Records from a data collection
▬▬▬

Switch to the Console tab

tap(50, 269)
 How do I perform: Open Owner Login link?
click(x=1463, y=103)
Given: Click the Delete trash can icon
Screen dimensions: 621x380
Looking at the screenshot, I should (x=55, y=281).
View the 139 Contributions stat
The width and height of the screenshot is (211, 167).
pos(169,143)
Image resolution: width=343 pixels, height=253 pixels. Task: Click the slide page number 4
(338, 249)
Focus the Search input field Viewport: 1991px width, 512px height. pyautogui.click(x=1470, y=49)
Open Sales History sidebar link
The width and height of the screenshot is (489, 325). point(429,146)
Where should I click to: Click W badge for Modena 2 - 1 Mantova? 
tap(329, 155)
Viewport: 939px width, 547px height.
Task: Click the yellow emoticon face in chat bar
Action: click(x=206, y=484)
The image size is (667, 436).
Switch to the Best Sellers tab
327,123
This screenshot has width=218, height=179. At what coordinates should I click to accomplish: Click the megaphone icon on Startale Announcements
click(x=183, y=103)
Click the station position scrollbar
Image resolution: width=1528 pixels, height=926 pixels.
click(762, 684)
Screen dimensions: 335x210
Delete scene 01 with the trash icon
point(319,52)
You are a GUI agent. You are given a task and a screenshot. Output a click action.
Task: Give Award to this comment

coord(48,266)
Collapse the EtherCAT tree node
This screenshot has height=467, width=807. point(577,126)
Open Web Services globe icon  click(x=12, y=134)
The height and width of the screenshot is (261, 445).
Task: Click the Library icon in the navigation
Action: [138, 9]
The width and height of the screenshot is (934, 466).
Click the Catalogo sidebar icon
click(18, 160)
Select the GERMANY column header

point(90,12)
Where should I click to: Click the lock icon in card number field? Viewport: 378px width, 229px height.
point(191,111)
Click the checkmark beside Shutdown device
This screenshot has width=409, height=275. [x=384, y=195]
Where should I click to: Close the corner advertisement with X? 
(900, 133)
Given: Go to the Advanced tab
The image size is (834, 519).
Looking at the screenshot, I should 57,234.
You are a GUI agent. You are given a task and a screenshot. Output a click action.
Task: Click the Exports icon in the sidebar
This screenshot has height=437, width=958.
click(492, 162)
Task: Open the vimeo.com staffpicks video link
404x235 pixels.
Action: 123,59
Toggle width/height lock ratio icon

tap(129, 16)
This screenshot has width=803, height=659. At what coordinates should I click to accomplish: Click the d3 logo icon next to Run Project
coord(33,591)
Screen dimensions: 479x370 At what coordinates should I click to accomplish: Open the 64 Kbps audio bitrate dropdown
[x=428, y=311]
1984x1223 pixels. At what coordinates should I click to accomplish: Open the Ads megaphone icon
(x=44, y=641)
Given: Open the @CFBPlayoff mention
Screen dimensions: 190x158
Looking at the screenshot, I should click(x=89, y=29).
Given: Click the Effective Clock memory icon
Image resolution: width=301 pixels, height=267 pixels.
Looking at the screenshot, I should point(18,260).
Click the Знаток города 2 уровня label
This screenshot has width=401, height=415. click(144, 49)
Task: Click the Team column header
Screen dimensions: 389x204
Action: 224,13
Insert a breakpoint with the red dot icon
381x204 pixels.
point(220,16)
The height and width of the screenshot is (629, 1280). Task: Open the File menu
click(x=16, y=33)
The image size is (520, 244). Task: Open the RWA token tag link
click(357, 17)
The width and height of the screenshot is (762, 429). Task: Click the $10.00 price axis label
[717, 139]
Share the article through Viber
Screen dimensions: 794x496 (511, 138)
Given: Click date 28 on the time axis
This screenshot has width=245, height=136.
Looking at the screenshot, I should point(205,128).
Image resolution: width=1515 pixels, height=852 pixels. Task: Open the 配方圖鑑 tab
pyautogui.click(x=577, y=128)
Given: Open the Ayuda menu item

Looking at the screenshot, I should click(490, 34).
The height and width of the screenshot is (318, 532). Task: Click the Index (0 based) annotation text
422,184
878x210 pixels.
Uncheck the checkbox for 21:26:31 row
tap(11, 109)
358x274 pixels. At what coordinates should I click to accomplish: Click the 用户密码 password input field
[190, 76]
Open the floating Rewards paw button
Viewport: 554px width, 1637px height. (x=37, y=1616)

▬▬▬

### Exercise details
Exactly reproduce all of the entries.

### Exercise solution
Switch to the Console tab

tap(50, 269)
 How do I perform: Open Owner Login link?
click(x=1463, y=103)
Given: Click the Delete trash can icon
Screen dimensions: 621x380
Looking at the screenshot, I should (x=55, y=281).
View the 139 Contributions stat
The width and height of the screenshot is (211, 167).
pos(169,143)
Image resolution: width=343 pixels, height=253 pixels. Task: Click the slide page number 4
(338, 249)
Focus the Search input field Viewport: 1991px width, 512px height. pyautogui.click(x=1470, y=49)
Open Sales History sidebar link
The width and height of the screenshot is (489, 325). point(429,146)
Where should I click to: Click W badge for Modena 2 - 1 Mantova? 
tap(329, 155)
Viewport: 939px width, 547px height.
Task: Click the yellow emoticon face in chat bar
Action: click(x=206, y=484)
The image size is (667, 436).
Switch to the Best Sellers tab
327,123
This screenshot has width=218, height=179. At what coordinates should I click to accomplish: Click the megaphone icon on Startale Announcements
click(x=183, y=103)
Click the station position scrollbar
Image resolution: width=1528 pixels, height=926 pixels.
click(762, 684)
Screen dimensions: 335x210
Delete scene 01 with the trash icon
point(319,52)
You are a GUI agent. You are given a task and a screenshot. Output a click action.
Task: Give Award to this comment

coord(48,266)
Collapse the EtherCAT tree node
This screenshot has height=467, width=807. point(577,126)
Open Web Services globe icon  click(x=12, y=134)
The height and width of the screenshot is (261, 445).
Task: Click the Library icon in the navigation
Action: [138, 9]
The width and height of the screenshot is (934, 466).
Click the Catalogo sidebar icon
click(18, 160)
Select the GERMANY column header

point(90,12)
Where should I click to: Click the lock icon in card number field? Viewport: 378px width, 229px height.
point(191,111)
Click the checkmark beside Shutdown device
This screenshot has width=409, height=275. [x=384, y=195]
Where should I click to: Close the corner advertisement with X? 
(900, 133)
Given: Go to the Advanced tab
The image size is (834, 519).
Looking at the screenshot, I should 57,234.
You are a GUI agent. You are given a task and a screenshot. Output a click action.
Task: Click the Exports icon in the sidebar
This screenshot has height=437, width=958.
click(492, 162)
Task: Open the vimeo.com staffpicks video link
404x235 pixels.
Action: 123,59
Toggle width/height lock ratio icon

tap(129, 16)
This screenshot has width=803, height=659. At what coordinates should I click to accomplish: Click the d3 logo icon next to Run Project
coord(33,591)
Screen dimensions: 479x370 At what coordinates should I click to accomplish: Open the 64 Kbps audio bitrate dropdown
[x=428, y=311]
1984x1223 pixels. At what coordinates should I click to accomplish: Open the Ads megaphone icon
(x=44, y=641)
Given: Open the @CFBPlayoff mention
Screen dimensions: 190x158
Looking at the screenshot, I should click(x=89, y=29).
Given: Click the Effective Clock memory icon
Image resolution: width=301 pixels, height=267 pixels.
Looking at the screenshot, I should point(18,260).
Click the Знаток города 2 уровня label
This screenshot has width=401, height=415. click(144, 49)
Task: Click the Team column header
Screen dimensions: 389x204
Action: 224,13
Insert a breakpoint with the red dot icon
381x204 pixels.
point(220,16)
The height and width of the screenshot is (629, 1280). Task: Open the File menu
click(x=16, y=33)
The image size is (520, 244). Task: Open the RWA token tag link
click(357, 17)
The width and height of the screenshot is (762, 429). Task: Click the $10.00 price axis label
[717, 139]
Share the article through Viber
Screen dimensions: 794x496 (511, 138)
Given: Click date 28 on the time axis
This screenshot has width=245, height=136.
Looking at the screenshot, I should point(205,128).
Image resolution: width=1515 pixels, height=852 pixels. Task: Open the 配方圖鑑 tab
pyautogui.click(x=577, y=128)
Given: Open the Ayuda menu item

Looking at the screenshot, I should click(490, 34).
The height and width of the screenshot is (318, 532). Task: Click the Index (0 based) annotation text
422,184
878x210 pixels.
Uncheck the checkbox for 21:26:31 row
tap(11, 109)
358x274 pixels. At what coordinates should I click to accomplish: Click the 用户密码 password input field
[190, 76]
Open the floating Rewards paw button
Viewport: 554px width, 1637px height. (x=37, y=1616)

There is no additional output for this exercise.